Five big black and white canvases hang high up on a wall in the National Gallery. They show a tire shop, a tool shop, a trade school, a chemical plant and a telephone box. Under each, the exact same views in technicolour show what those places have become. The tool shop is a Korean supermarket, the trade school looks like a prison, the phone box has disappeared.

Made more than 20 years apart, they paint a portrait of a shapeshifting city (Los Angeles, Ruscha’s home), a city in the constant, ceaseless throes of change.

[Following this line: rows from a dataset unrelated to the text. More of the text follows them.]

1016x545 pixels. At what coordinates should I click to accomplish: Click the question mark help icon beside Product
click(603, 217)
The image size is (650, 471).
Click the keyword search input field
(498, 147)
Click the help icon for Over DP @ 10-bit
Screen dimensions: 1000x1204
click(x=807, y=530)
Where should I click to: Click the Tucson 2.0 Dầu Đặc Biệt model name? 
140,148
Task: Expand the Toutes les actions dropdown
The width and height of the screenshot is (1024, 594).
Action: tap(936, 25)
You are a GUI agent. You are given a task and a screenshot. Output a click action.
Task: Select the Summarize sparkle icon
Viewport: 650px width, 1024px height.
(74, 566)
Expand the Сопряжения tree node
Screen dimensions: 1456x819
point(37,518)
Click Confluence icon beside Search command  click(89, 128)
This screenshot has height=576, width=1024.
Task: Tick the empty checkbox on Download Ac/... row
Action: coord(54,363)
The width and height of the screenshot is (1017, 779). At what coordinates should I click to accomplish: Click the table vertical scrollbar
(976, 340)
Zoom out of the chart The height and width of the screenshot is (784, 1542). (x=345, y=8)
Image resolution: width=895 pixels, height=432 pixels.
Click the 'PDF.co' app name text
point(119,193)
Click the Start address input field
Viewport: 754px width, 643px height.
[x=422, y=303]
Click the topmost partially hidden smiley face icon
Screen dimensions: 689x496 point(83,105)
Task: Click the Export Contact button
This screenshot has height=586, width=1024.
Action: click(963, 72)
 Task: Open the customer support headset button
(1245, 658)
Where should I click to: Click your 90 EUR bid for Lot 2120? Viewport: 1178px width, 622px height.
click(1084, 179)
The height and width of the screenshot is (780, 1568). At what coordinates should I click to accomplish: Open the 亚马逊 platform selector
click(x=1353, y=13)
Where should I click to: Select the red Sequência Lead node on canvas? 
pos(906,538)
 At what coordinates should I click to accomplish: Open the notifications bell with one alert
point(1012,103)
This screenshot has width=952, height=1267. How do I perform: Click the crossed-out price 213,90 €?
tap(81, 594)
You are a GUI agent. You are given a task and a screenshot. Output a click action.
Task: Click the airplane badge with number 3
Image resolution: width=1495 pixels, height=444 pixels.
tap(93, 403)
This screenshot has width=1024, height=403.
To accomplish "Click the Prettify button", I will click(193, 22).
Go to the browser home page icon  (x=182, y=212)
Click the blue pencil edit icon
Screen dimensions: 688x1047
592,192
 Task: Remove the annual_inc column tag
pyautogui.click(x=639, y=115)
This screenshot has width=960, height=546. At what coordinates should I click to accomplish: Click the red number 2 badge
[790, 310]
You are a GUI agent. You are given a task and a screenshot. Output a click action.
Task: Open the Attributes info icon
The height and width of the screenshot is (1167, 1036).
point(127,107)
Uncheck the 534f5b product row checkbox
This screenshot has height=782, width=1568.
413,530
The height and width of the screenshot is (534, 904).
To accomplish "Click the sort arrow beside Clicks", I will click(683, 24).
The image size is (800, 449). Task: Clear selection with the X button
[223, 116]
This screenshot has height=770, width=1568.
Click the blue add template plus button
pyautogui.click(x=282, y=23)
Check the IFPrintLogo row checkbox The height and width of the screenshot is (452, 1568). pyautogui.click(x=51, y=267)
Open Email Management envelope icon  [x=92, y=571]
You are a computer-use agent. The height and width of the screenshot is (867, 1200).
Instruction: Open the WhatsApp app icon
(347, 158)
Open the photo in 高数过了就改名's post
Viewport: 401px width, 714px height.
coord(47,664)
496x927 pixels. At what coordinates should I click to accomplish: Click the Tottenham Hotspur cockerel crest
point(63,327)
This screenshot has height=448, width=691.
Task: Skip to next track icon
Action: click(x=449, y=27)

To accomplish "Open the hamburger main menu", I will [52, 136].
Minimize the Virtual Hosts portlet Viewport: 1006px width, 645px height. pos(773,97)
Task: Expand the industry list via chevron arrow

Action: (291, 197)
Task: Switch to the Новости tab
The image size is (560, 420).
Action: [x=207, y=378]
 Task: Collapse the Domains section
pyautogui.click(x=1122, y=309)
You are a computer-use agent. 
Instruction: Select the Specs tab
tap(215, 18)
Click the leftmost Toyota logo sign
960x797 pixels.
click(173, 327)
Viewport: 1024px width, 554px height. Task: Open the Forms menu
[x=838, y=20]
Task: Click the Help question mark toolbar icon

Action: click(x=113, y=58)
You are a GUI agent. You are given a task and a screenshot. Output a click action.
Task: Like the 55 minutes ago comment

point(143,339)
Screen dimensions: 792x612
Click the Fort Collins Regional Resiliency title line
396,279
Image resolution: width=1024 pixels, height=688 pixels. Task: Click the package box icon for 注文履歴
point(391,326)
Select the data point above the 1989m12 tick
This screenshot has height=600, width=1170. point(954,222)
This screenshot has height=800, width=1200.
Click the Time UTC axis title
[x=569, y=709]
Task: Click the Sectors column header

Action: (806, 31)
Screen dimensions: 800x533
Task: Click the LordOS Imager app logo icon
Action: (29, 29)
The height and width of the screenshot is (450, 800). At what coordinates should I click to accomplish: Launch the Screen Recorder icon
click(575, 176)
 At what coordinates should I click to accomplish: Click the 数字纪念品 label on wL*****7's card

In his characteristically ironic, effortlessly cool, calm and precise style, Ruscha documents the blue collar spaces of the city transforming into something else entirely. Inspired by Thomas Cole’s depiction of societal collapse in ‘The Course of Empire’ (also on show at The National Gallery), Ruscha shows the rapid industrial acceleration and the feverish REM moments of the American dream.

Is he saying these transformations are a bad thing? Are his paintings a warning against modernism, like Cole’s? It’s hard to tell. But the move from monochrome to colour suggests life seeping back into these spaces, not ebbing away. Maybe he’s saying ‘hey, cities change’, not ‘cities shouldn’t be allowed to change’.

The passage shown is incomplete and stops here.